Defence medical exam must take place where it is ‘convenient and just’: Ontario Superior Court

Travelling from Markham to Mississauga would exacerbate plaintiff's vehicular problems: court

Defence medical exam must take place where it is ‘convenient and just’: Ontario Superior Court

The Ontario Superior Court has ruled that the location of a defence medical examination must be determined by what is convenient and just.

In James v. State Farm Insurance, 2023 ONSC 203, Lynette Dalton James claimed damages from a motor vehicle accident on Queen Elizabeth Way in Hamilton. She alleged physical and psychological injuries because of the accident. The defendant, State Farm Mutual Automobile Insurance, brought a motion requiring James to attend a defence psychological examination with Dr. David Prendergast at the AssessMed head office in Mississauga, Ontario.

James agreed to attend the requested examination on the condition that it proceed in Markham, Ontario, where she resides, rather than in Mississauga. Based on her doctor’s report, she claimed she is dealing with driving anxiety and ongoing pain.

The parties raised the issue to the Ontario Superior Court of Justice, which ultimately ruled that the medical examination should take place at the AssessMed offices in Markham.

Medical exam location must be convenient and just

The court considered several case authorities stating the principles applicable in determining the location of a defence medical examination. According to the court, there is no general rule regarding the place of the examination, but it should be determined by what is “convenient and just.”

The defendant argued that James failed to present direct evidence of the anticipated effect on her of having to travel by vehicle from Markham to Mississauga and that the court should draw an adverse inference from this lack of evidence.

State Farm also presented surveillance of James showing her riding in a vehicle on various occasions. However, the court pointed out that the surveillance was on suburban residential or commercial streets in Markham, and none was on highways.

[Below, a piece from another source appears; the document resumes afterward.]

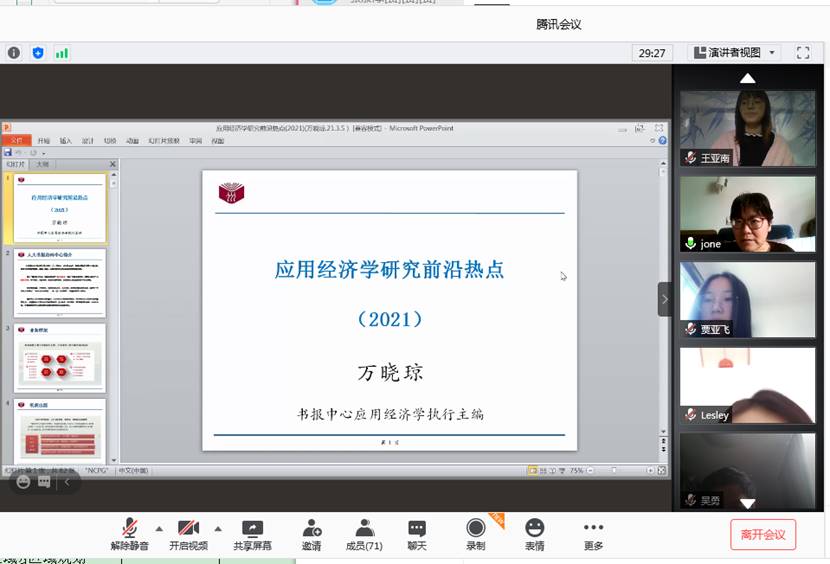Expand video options arrow beside 开启视频
The image size is (830, 564).
click(x=218, y=529)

The court further found that she travelled only for relatively brief periods.

The court also observed that AssessMed’s Markham office is 11 kilometres from James’ home. AssessMed also offers virtual mental health assessments. The court found that Dr. Prendergast had not provided any evidence that he could not examine James at AssessMed’s Markham location.

Vehicular anxiety might be exacerbated

James’ doctor raised significant concerns regarding her fear of travelling in unfamiliar places and her mental state when undergoing the psychological examination with Dr. Prendergast immediately following a car trip on the highway. The court found that the conditions James would likely encounter while travelling from Markham to Mississauga would exacerbate her vehicular anxiety.

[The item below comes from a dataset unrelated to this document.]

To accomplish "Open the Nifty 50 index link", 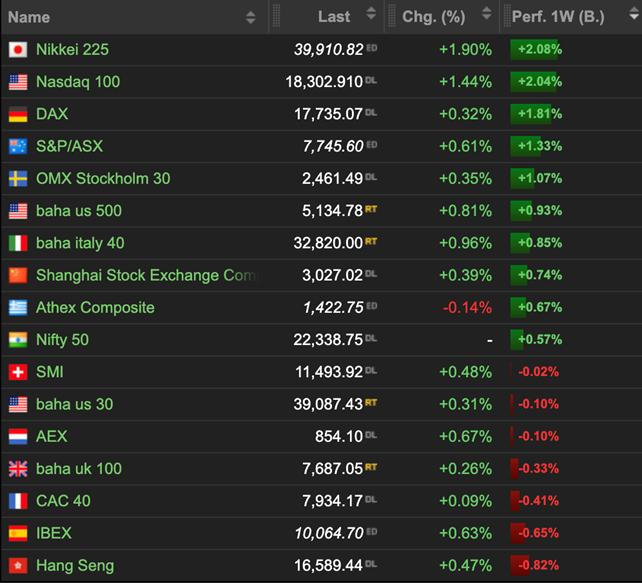I will 62,340.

The court said James presented a psychological report from her doctor showing negative consequences to her if she were to travel to Mississauga for Dr. Prendergast’s examination. Still, the defence failed to show why Dr. Prendergast could not cross the same distance to Markham to conduct an assessment. Accordingly, the court ruled Dr. Prendergast should examine James at the AssessMed offices in Markham. The court further said that the defendant has the alternative option of having James attend the psychological examination by videoconference.